Vahap COŞKUN
Sezen Aksu’nun beş yıl önce yazdığı bir şarkı, ince hesap yapan bir el vasıtasıyla birdenbire Türkiye’nin bir numaralı meselesi haline getirildi. Şarkıda geçen bir sözde Hz. Âdem ve Hz. Havva’ya hakaret edildiği iddiasıyla, evvela sosyal medyada bir fırtına koparıldı. Ardından da durumdan vazife çıkartanlar veya bu durumla ilgili özel olarak vazifelendirilenler, Aksu’nun evinin önüne yürüdüler ve onu tehdit eden açıklamalar yaptılar.
Türkiye’de bir süredir düşünceyi cendereye alan bir iklim hüküm sürüyor. Dini ya da seküler hemen her kesimin kutsalları ya da kutsal olarak belledikleri var. Ve hemen her kesim, bir başkasının kutsalını konuşmaya pek heveskâr bir tutum takınırken kendi kutsallarının bir tartışmaya konu olmasına şiddetli bir tepki gösteriyor. Hak ve özgürlüklere genelde tek taraflı olarak bakılıyor. Kendileri bahis konusu olduğunda hürriyetperver poz takınanlar, mevzu başkalarının özgürlüğüne geldiğinde mutlak yasakçı bir kimliğe bürünmekte herhangi bir beis görmüyorlar.

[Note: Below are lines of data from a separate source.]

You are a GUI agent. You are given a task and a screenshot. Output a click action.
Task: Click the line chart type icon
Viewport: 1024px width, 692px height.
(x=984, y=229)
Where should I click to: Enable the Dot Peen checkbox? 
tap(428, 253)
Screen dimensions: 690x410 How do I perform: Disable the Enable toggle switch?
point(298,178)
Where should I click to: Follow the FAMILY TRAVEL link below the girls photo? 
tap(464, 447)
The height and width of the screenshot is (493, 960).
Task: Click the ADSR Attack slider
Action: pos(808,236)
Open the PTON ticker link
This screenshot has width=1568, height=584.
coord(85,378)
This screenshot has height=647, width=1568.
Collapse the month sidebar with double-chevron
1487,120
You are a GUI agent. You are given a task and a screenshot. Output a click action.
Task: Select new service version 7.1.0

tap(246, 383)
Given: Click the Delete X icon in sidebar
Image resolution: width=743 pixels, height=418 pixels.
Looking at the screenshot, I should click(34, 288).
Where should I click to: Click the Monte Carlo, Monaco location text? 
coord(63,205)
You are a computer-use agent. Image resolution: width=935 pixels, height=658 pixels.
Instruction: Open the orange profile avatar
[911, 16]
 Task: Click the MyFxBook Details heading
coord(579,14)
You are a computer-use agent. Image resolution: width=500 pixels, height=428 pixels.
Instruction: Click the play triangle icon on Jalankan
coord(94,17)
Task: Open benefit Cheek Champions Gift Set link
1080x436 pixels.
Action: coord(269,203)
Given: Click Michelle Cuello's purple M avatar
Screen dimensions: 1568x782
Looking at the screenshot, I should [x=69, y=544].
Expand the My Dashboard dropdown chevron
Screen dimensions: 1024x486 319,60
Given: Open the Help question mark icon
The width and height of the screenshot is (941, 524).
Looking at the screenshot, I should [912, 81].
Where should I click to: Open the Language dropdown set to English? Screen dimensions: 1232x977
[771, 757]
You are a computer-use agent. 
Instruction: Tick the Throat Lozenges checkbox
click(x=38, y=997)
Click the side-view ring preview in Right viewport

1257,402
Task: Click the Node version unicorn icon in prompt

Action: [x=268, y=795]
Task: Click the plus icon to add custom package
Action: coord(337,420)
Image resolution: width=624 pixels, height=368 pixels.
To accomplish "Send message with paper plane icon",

Özgürlüğü araçsallaştıran bu “kendine Müslüman” tavır, düşünce hayatını bir bütün olarak halinde çoraklaştırıyor. Dokunulmaması gereken kutsalların fazlalığı, alternatif fikirlerin doğmasını, bunların dillendirilmesini ve haklarında derinlikli bir tartışma yürütülmesini güçleştiriyor. Farklı ve birbirine aykırı görüşlerin aktarımının önüne hukuki ve fiili bariyerler konulması, demokratik bir kamuoyu oluşmasını ve gelişmesini engelliyor; herhangi bir konuda soğukkanlı ve faydalı bir görüş alış-verişi mümkün olmaktan çıkarıyor.
Düşüncenin ve ifadenin bu denli dar bir koridora sokulması, bir taraftan toplumsal dertlere çareler bulma olanağını asgariye indirirken diğer taraftan da herkesin sesinin kısılması tehlikesini azamiye çıkarıyor. Yani, en mühim özgürlük alanının daraltılması hem içtimai hem de şahsi tahribata neden oluyor. Zira sosyal-siyasi tartışmalara katkı sağlayan, kamusal yarar içeren ve sanatsal yaratıcılık çerçevesinde mütalaa edilmesi gereken ifadeler koruma altına alınmadığında, sorunların çözümü için alışılmışın dışında öneriler geliştirilemiyor ve kimse de kendini rahat hissedemiyor.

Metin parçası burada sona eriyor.